- **TASK TO CARRY OUT**:
Reproduce each line from the records that holds "purple".

- **STORED DATA**:
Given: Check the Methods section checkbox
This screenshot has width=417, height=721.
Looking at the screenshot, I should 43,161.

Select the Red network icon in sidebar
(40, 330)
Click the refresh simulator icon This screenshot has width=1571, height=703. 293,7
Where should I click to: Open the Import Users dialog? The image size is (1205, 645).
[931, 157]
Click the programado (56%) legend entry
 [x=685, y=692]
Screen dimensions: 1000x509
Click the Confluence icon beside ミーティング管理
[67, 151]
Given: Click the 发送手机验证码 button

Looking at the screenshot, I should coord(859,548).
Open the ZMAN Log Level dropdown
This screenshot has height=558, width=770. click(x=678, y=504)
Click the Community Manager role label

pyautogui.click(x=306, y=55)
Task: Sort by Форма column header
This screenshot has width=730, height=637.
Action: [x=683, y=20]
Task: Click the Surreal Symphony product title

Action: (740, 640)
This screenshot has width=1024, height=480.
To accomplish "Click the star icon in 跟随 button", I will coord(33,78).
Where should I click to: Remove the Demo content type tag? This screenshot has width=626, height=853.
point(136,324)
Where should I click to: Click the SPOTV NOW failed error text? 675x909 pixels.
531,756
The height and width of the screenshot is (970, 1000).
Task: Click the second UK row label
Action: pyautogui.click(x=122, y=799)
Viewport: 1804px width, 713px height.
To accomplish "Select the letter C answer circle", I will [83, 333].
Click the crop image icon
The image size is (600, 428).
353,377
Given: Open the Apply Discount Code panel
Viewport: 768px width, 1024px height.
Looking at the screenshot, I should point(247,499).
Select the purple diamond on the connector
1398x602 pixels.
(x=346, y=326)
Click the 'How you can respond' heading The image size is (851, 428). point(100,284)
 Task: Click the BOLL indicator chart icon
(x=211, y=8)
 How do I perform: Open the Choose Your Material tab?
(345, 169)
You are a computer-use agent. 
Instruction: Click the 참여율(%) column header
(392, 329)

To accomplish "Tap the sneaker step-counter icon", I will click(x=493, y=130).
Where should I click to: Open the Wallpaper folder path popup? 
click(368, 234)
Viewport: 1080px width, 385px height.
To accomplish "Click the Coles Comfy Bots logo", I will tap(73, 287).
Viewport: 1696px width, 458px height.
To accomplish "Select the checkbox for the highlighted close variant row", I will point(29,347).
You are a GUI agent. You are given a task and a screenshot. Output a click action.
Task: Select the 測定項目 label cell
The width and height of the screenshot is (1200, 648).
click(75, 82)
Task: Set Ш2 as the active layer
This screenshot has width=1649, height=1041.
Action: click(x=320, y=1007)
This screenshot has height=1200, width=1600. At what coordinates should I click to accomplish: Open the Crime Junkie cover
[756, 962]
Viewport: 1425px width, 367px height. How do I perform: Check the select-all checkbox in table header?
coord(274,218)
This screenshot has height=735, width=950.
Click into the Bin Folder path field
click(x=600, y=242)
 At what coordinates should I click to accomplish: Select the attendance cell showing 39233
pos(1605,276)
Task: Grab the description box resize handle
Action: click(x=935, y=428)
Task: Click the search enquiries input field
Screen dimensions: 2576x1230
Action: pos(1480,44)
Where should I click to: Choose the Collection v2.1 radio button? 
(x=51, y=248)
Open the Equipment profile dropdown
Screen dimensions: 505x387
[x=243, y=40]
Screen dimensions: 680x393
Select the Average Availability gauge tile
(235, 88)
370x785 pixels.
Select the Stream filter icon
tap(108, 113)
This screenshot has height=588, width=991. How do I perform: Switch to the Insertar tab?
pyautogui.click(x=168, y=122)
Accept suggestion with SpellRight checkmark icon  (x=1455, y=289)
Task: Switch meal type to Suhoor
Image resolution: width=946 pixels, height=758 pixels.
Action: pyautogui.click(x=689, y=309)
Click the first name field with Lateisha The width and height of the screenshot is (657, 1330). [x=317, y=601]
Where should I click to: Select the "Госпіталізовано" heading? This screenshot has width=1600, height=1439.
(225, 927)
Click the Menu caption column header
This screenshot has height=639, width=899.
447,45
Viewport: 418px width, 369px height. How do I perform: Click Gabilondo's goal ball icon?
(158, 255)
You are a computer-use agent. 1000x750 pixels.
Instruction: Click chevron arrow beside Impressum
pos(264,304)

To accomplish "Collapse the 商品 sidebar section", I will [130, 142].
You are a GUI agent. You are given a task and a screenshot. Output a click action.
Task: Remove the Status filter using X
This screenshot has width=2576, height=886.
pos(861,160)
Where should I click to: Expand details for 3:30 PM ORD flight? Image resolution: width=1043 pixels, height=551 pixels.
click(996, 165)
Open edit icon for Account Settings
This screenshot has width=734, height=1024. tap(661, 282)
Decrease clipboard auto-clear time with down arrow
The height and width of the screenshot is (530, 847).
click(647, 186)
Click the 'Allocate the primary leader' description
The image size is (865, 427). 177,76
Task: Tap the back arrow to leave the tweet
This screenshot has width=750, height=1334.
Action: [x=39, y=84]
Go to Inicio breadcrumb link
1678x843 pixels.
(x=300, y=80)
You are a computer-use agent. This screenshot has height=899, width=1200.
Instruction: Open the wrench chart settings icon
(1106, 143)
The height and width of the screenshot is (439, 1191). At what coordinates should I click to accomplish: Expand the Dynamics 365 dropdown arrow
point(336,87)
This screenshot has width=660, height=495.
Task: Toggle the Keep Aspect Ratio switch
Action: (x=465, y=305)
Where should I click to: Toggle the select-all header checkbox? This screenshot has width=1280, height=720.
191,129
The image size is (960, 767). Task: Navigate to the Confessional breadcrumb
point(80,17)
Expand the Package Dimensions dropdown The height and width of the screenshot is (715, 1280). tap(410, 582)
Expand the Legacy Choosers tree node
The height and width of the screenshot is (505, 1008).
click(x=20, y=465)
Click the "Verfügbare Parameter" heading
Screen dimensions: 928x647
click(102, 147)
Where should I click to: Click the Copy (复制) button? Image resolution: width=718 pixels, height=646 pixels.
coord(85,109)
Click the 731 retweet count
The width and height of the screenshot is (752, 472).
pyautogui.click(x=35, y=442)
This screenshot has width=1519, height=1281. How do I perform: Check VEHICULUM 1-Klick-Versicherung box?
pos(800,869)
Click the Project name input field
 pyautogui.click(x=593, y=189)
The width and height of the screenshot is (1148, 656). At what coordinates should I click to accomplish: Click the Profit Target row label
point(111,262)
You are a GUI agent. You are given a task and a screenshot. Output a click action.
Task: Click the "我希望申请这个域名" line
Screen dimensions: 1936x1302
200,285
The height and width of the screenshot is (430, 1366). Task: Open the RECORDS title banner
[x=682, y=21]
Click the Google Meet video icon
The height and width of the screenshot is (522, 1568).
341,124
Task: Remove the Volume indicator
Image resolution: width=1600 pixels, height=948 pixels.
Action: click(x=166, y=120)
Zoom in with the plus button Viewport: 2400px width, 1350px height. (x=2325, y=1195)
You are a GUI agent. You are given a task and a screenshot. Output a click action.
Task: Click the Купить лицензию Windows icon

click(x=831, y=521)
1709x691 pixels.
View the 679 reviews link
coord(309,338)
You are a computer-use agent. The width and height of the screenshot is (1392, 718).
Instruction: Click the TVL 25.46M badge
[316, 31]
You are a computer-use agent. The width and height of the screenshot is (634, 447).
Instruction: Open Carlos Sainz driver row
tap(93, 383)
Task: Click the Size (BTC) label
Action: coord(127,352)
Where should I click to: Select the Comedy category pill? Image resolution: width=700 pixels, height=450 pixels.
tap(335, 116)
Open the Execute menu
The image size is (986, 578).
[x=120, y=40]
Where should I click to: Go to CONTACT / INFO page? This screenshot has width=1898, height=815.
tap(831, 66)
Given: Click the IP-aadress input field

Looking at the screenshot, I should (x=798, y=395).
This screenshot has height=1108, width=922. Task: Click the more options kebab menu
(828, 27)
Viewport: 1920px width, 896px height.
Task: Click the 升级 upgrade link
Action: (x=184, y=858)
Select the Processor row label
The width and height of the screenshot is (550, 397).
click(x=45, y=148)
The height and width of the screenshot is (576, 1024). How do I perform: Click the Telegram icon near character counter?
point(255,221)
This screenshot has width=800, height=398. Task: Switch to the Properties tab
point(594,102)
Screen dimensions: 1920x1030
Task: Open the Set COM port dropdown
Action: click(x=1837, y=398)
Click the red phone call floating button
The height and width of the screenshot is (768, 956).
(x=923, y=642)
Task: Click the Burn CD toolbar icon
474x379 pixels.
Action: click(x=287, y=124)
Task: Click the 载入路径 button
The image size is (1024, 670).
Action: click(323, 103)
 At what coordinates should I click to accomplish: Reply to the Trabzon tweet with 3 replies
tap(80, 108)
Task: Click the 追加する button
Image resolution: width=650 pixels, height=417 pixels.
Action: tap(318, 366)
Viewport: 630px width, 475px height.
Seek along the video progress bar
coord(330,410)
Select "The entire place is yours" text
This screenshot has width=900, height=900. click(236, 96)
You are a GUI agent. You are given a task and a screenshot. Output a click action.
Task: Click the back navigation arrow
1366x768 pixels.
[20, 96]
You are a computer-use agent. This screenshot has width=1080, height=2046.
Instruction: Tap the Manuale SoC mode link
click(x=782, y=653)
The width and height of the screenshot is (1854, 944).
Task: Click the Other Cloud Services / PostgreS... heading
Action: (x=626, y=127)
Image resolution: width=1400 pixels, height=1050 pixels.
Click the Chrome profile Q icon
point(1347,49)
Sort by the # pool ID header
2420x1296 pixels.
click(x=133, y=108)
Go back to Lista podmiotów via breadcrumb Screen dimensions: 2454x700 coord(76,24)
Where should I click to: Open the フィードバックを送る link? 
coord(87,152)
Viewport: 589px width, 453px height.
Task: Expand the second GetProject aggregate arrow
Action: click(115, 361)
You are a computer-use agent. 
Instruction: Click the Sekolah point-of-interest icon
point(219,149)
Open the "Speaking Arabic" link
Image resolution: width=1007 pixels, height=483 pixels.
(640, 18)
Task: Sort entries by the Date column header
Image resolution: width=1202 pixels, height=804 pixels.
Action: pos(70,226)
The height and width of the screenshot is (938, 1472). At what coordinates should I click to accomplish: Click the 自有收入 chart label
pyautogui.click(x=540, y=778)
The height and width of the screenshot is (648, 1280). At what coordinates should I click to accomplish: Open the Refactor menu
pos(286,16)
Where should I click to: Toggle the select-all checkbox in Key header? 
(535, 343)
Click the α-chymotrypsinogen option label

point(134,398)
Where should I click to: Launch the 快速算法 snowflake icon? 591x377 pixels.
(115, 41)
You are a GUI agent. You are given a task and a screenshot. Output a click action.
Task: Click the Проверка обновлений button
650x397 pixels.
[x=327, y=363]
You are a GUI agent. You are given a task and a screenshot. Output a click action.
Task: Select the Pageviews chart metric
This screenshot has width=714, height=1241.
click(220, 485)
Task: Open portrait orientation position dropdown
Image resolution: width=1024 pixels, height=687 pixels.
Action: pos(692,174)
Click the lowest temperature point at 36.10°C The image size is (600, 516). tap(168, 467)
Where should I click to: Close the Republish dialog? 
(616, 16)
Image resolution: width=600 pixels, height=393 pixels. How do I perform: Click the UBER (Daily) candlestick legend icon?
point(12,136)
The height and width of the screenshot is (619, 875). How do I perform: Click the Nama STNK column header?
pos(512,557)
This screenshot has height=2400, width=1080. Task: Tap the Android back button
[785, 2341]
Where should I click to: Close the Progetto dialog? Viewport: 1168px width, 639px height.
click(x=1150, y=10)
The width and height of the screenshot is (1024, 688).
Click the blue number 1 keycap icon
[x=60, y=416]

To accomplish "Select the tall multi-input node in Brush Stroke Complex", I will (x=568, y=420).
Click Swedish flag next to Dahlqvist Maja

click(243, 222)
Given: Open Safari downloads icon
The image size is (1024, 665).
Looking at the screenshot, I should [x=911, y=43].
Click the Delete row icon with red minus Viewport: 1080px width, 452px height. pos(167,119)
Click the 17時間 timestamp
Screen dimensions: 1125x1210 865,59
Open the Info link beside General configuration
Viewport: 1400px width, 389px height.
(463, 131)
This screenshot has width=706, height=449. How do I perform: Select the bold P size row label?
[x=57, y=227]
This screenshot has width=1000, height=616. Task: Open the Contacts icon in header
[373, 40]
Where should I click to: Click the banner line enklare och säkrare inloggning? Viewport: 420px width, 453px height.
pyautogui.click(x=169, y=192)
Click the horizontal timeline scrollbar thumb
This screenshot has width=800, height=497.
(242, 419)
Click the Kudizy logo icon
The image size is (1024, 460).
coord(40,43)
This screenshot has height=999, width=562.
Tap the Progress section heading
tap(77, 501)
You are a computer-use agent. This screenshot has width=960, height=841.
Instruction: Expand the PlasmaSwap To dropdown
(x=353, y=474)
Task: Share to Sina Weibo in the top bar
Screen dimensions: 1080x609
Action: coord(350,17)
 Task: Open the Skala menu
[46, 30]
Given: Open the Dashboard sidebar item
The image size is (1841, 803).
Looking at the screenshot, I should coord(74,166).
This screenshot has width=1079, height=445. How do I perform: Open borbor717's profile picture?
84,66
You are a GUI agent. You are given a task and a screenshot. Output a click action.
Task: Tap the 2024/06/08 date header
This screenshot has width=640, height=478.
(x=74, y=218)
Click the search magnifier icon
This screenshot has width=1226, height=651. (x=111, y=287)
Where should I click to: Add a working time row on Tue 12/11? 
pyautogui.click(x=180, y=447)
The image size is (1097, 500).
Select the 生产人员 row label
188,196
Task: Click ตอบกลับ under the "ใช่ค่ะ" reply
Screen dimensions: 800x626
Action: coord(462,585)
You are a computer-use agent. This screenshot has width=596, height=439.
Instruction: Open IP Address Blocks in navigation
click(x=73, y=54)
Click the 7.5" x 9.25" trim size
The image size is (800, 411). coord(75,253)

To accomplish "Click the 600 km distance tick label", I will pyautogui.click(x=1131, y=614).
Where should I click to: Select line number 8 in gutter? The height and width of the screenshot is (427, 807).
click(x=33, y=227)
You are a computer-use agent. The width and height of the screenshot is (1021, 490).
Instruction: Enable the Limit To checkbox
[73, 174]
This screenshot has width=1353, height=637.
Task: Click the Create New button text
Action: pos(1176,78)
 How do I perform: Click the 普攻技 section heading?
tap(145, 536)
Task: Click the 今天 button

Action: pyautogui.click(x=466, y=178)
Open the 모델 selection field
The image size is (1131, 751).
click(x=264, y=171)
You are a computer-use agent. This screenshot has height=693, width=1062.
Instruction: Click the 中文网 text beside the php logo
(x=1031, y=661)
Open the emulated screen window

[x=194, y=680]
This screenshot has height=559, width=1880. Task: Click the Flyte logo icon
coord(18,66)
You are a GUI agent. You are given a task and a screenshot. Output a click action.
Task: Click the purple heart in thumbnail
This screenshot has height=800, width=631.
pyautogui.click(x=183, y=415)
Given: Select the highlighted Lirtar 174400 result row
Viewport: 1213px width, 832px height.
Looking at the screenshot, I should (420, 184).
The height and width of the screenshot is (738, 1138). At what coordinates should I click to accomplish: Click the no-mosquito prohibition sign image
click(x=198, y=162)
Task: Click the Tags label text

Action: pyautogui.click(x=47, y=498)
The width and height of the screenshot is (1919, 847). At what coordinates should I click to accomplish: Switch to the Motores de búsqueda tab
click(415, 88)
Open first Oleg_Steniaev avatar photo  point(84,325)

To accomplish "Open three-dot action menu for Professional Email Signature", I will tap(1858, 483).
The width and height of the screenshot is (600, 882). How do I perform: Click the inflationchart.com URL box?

- **RESPONSE FOR THIS EXERCISE**:
Select the purple diamond on the connector
Task: Click the purple heart in thumbnail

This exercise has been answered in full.